**DOCUMENT TEXT:**
Another benefit is that you can get a large amount of usable high bandwidth memory with a relatively low total system power usage. Some of AMD's parts with 12 channel memory can fit in a 200W system power budget. Less than a single high end GPU.



My desktop machine has had 128gb since 2018, but for the AI workloads currently commanding almost infinite market value, it really needs the 1TB/s bandwidth and teraflops that only a bona fide GPU can provide. An early AMD GPU with these characteristics is the Radeon VII with 16gb HBM, which I bought for 500 eur back in 2019 (!!!).

I'm a rendering guy, not an AI guy, so I really just want the teraflops, but all GPU users urgently need a 3rd market player.


That 128gb is hanging off a dual channel memory bus with only 128 total bits of bandwidth. Which is why you need the GPU. The Epyc and Xeon CPUs I'm discussing have 6x the memory bandwidth, and will trade blows with that GPU.


At a mere 20x the cost or something, to say nothing about the motherboard etc :( 500 eur for 16GB of 1TB/s with tons of fp32 (and even fp64! The main reason I bought it) back in 2019 is no joke.

Believe me, as a lifelong hobbyist-HPC kind of person, I am absolutely dying for such a HBM/fp64 deal again.


$1,961.19: H13SSL-N Motherboard And EPYC 9334 QS CPU + DDR5 4*128GB 2666MHZ REG ECC RAM Server motherboard kit

https://www.aliexpress.us/item/3256807766813460.html

Doesn't seem like 20x to me. I'm sure spending more than 30 seconds searching could find even better deals.


Isn't 2666 MHz ECC RAM obscenely slow? 32 cores without the fast AVX-512 of Zen5 isn't what anyone is looking for in terms of floating point throughput (ask me about electricity prices in Germany), and for that money I'd rather just take a 4090 with 24GB memory and do my own software fixed point or floating point (which is exactly what I do personally and professionally).

This is exactly what I meant about Intel's recent launch. Imagine if they went full ALU-heavy on latest TSMC process and packaged 128GB with it, for like, 2-3k Eur. Nvidia would be whipping their lawyers to try to do something about that, not just their engineers.


Yes and no. I have been developing some local llama 3 inference software on a machine with 3200MT/s ECC RAM and a Ryzen 7 5800X:

https://github.com/ryao/llama3.c

My experience is that input processing (prompt processing) is compute bottlenecked in GEMM. AVX-512 would help there, although my CPU’s Zen 3 cores do not support it and the memory bandwidth does not matter very much. For output generation (token generation), memory bandwidth is a bottleneck and AVX-512 would not help at all.


I don't think anyone's stopping you, buddy. Great chat. I hope you have a nice evening.


12 channel DDR5 is actually 12x32-bit. JEDEC in its wisdom decided to split the 64-bit channels of earlier versions of DDR into 2x 32-bit channels per DIMM. Reaching 768-bit memory buses with DDR5 requires 24 channels.

Whenever I see DDR5 memory channels discussed, I am never sure if the speaker is accounting for the 2x 32-bit channels per DIMM or not.

(Records from a data collection)
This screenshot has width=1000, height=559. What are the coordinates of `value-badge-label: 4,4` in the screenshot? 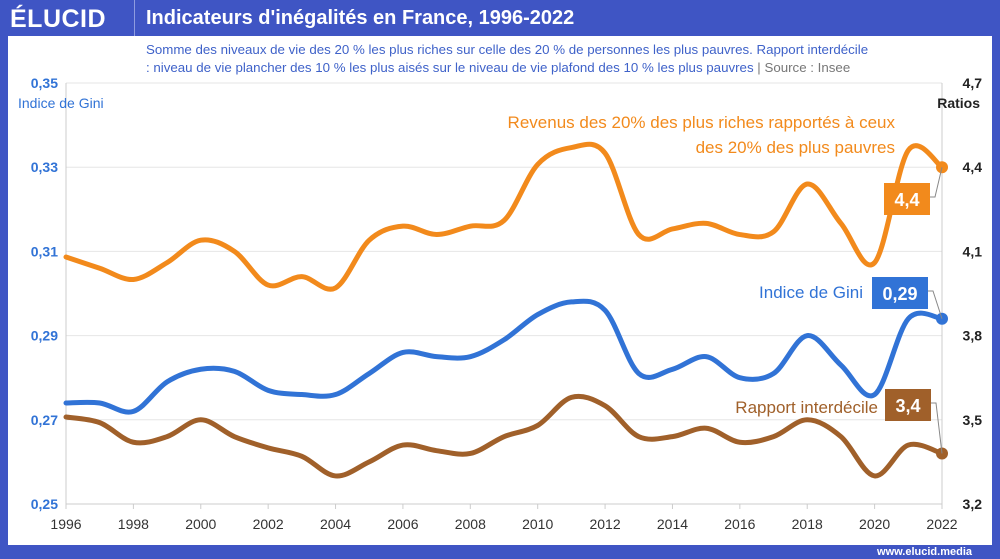 It's located at (906, 200). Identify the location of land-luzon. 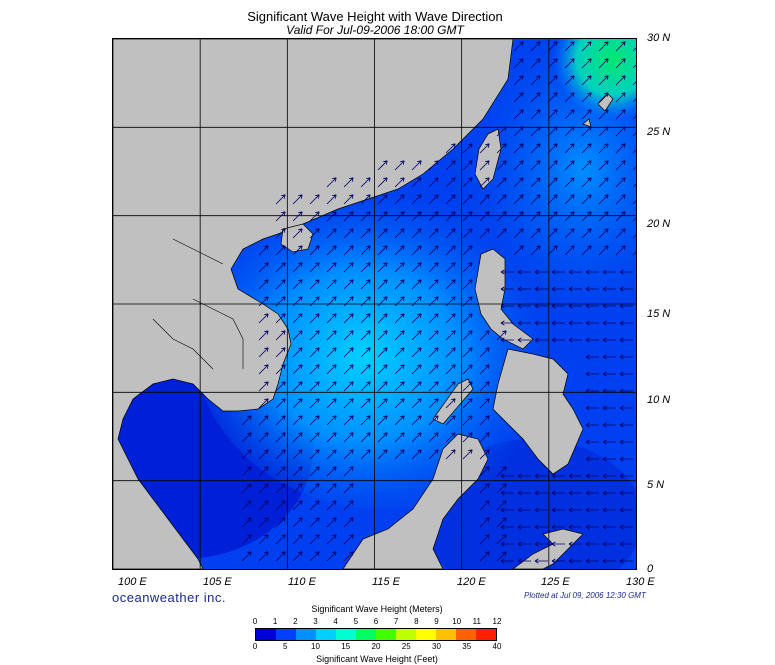
(504, 299).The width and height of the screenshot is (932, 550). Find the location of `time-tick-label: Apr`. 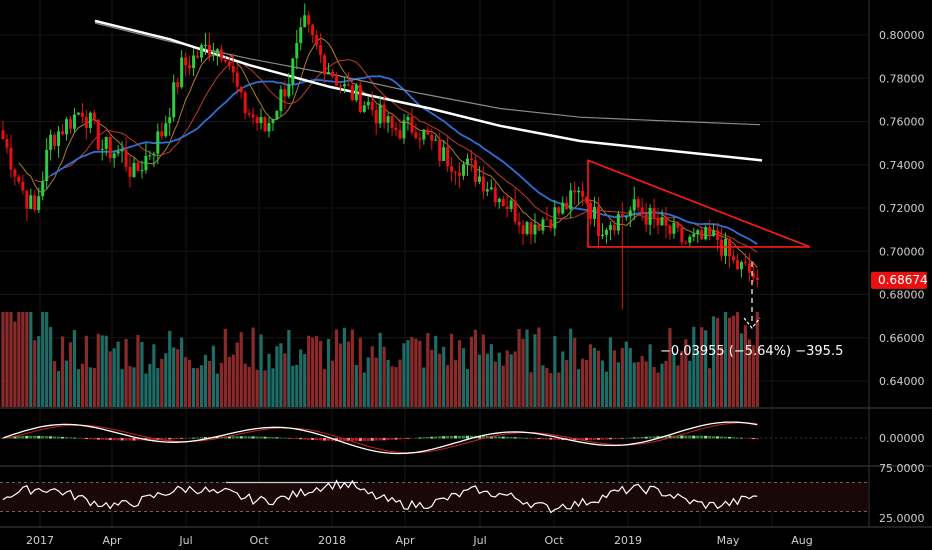

time-tick-label: Apr is located at coordinates (112, 540).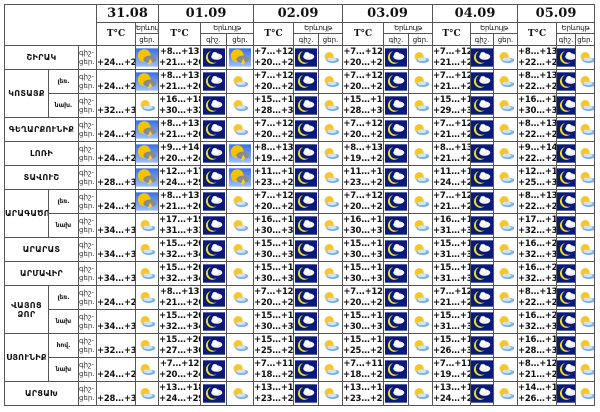  Describe the element at coordinates (42, 130) in the screenshot. I see `region-name: ԳԵՂԱՐՔՈՒՆԻՔ` at that location. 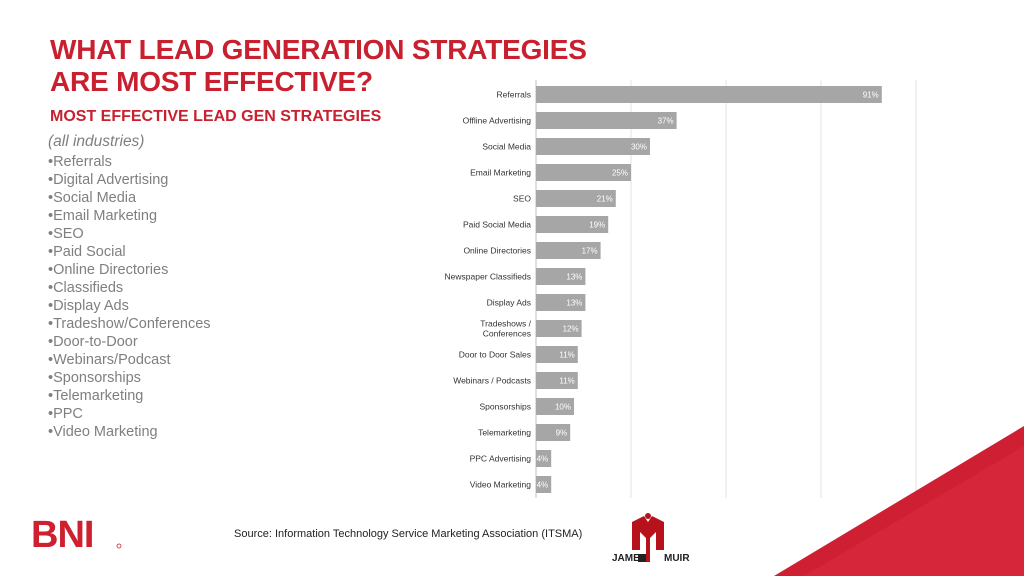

**DESCRIPTION OF THE TASK:**
Which companies and standards bodies does the memory bandwidth discussion name in its sentences, apart from the web addresses? List every one. Rely only on the memory bandwidth discussion when completing the tasks.

**SOLUTION FOR THIS PROBLEM:**
AMD, Intel, TSMC, Nvidia, JEDEC